File Table_6_Cox_Model_Report.xlsx correctly formated.
File Table_8_Cox_Model_Report_Over 80 years (Group A).xlsx correctly formated.
File Table_9_Cox_Model_Report_Over 70 years (Group B).xlsx correctly formated.
File Table_11_Cox_Model_Report_Over 40 years (Group D).xlsx correctly formated.

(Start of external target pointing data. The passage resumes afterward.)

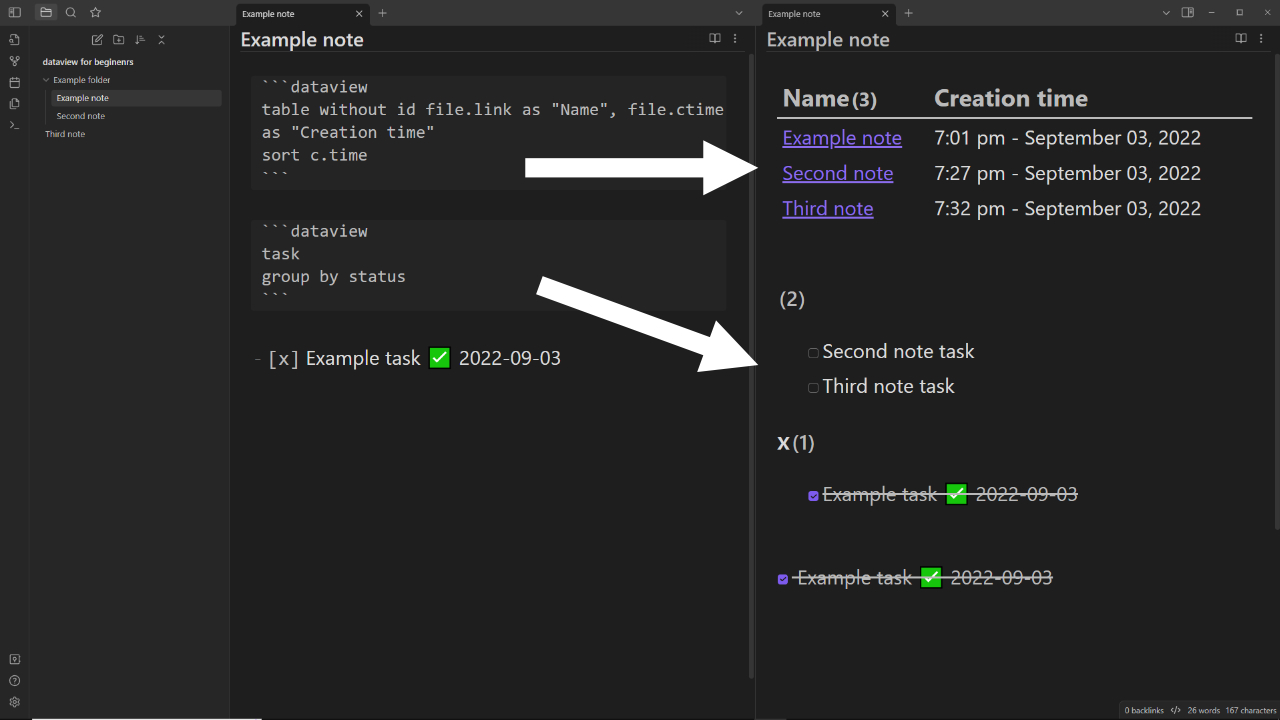Open the Help question mark icon
1280x720 pixels.
click(x=14, y=680)
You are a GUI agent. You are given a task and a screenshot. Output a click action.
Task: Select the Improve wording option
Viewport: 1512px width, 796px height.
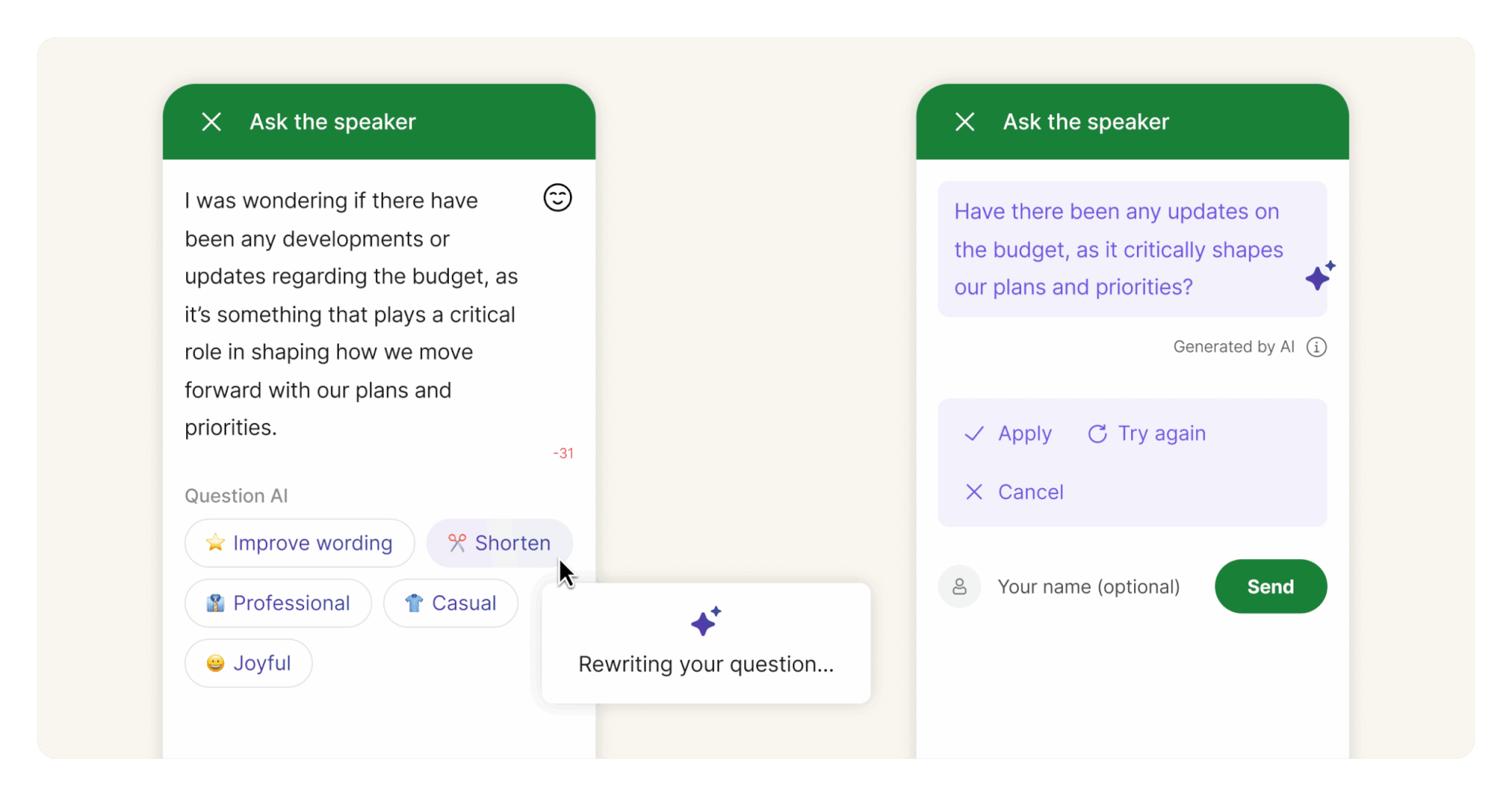(300, 543)
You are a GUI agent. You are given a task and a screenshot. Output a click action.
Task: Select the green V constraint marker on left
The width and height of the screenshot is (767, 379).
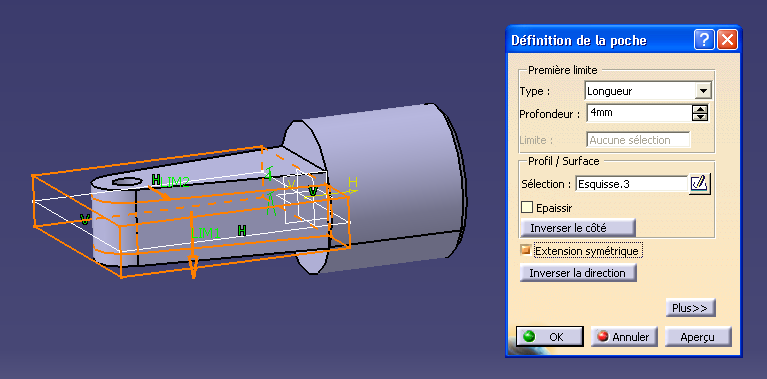pos(85,219)
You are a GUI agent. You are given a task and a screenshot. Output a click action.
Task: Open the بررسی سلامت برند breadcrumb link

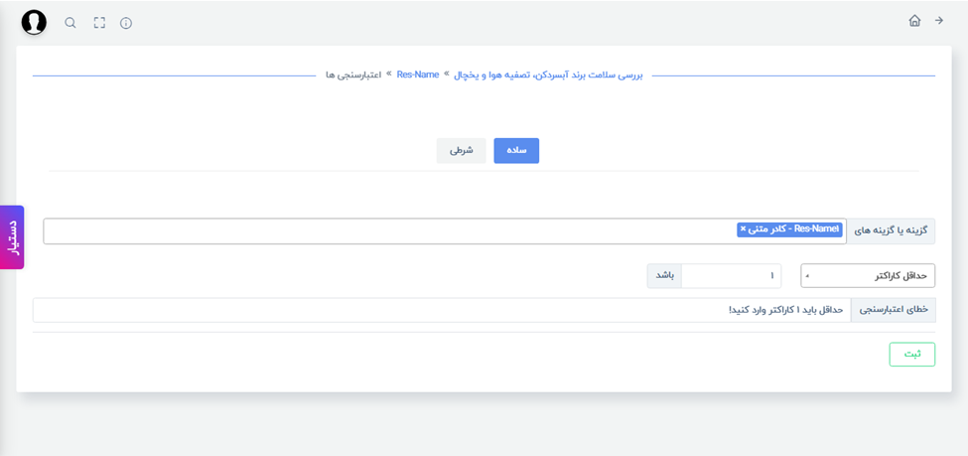549,75
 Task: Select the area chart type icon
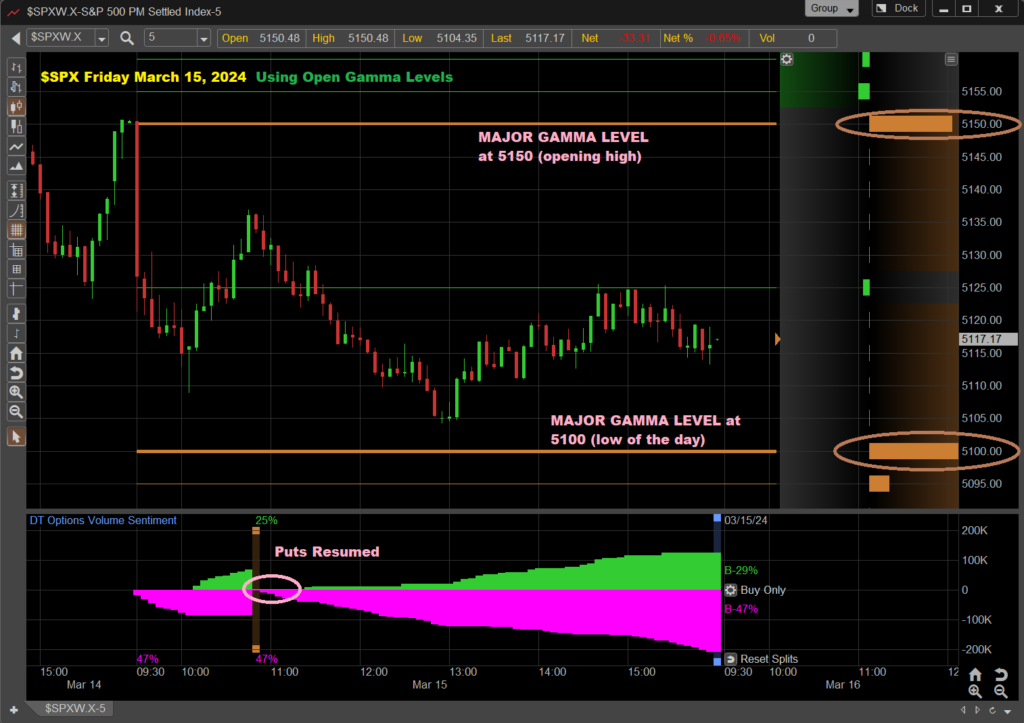click(16, 167)
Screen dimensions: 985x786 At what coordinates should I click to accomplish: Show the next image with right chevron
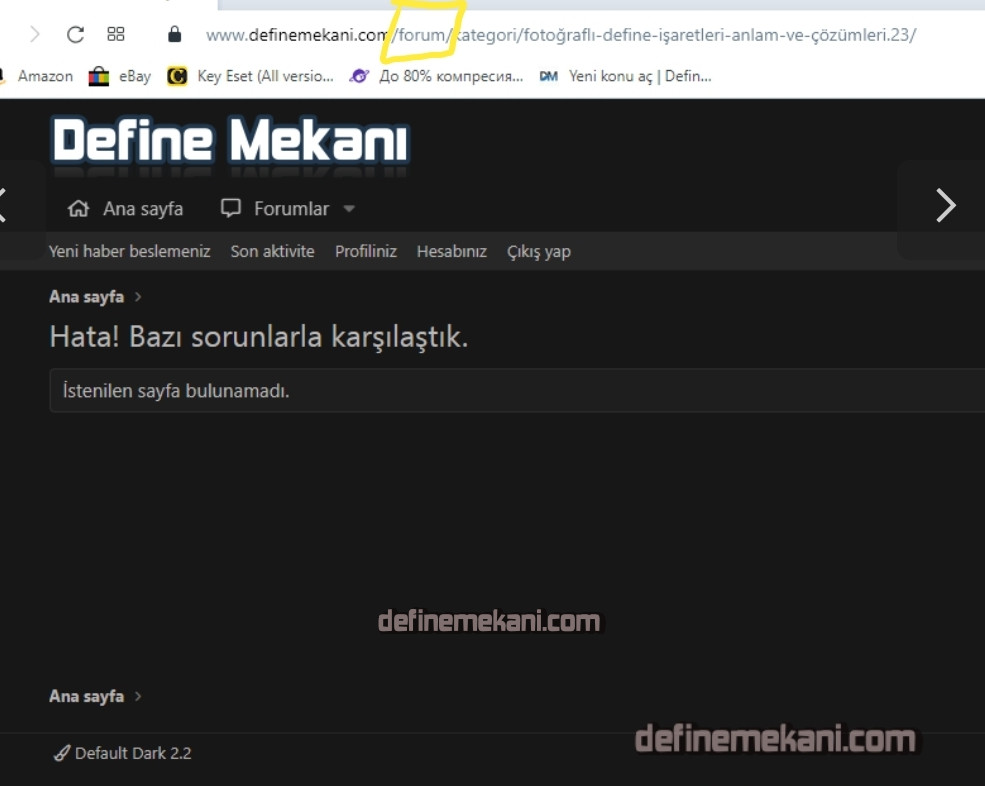click(x=945, y=205)
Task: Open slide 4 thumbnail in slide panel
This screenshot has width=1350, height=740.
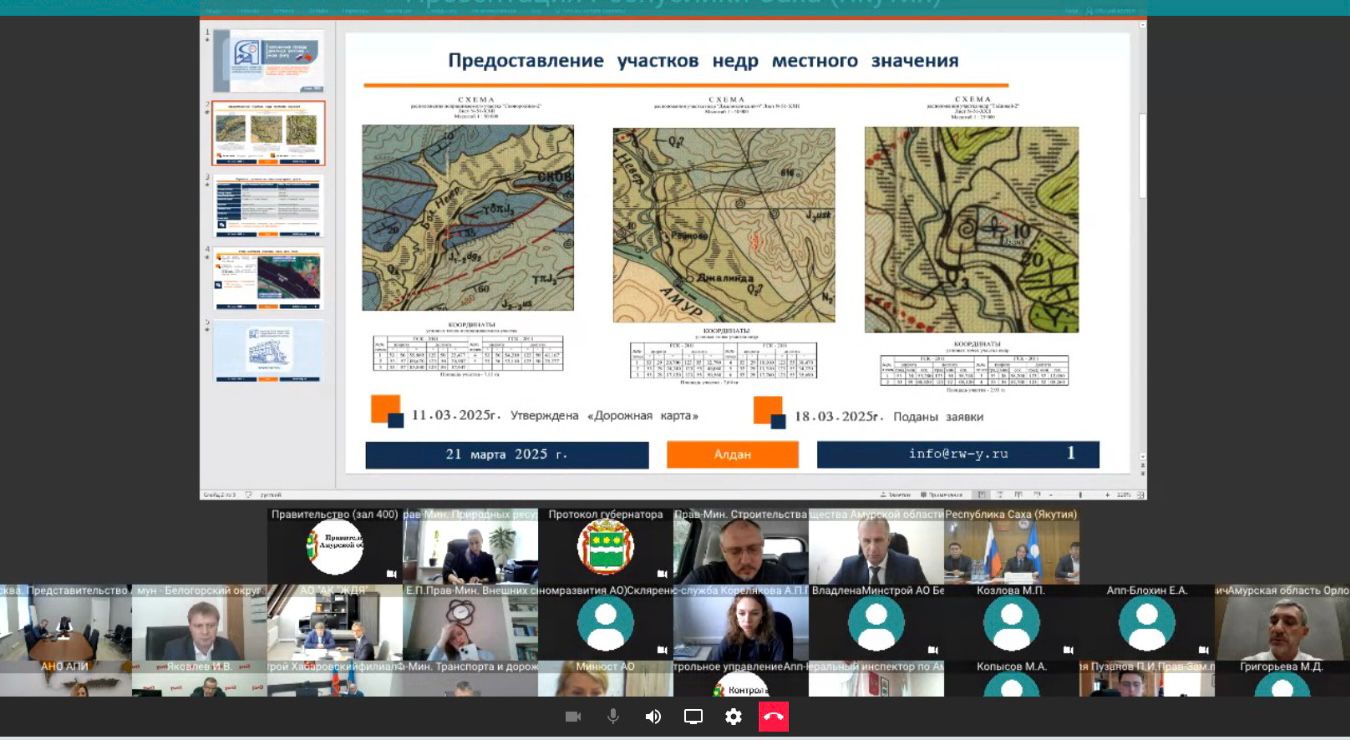Action: point(268,279)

File Table_7_Cox_Model_Refined_Report.xlsx correctly formated.
File Table_13_Cox_Model_Report_Stratification Unprotected, Protected and Incomplete.xlsx correctly formated.
File Table_12_Cox_Model_Report_Over 18 years (Group E).xlsx correctly formated.
File Table_10_Cox_Model_Report_Over 60 years (Group C).xlsx correctly formated.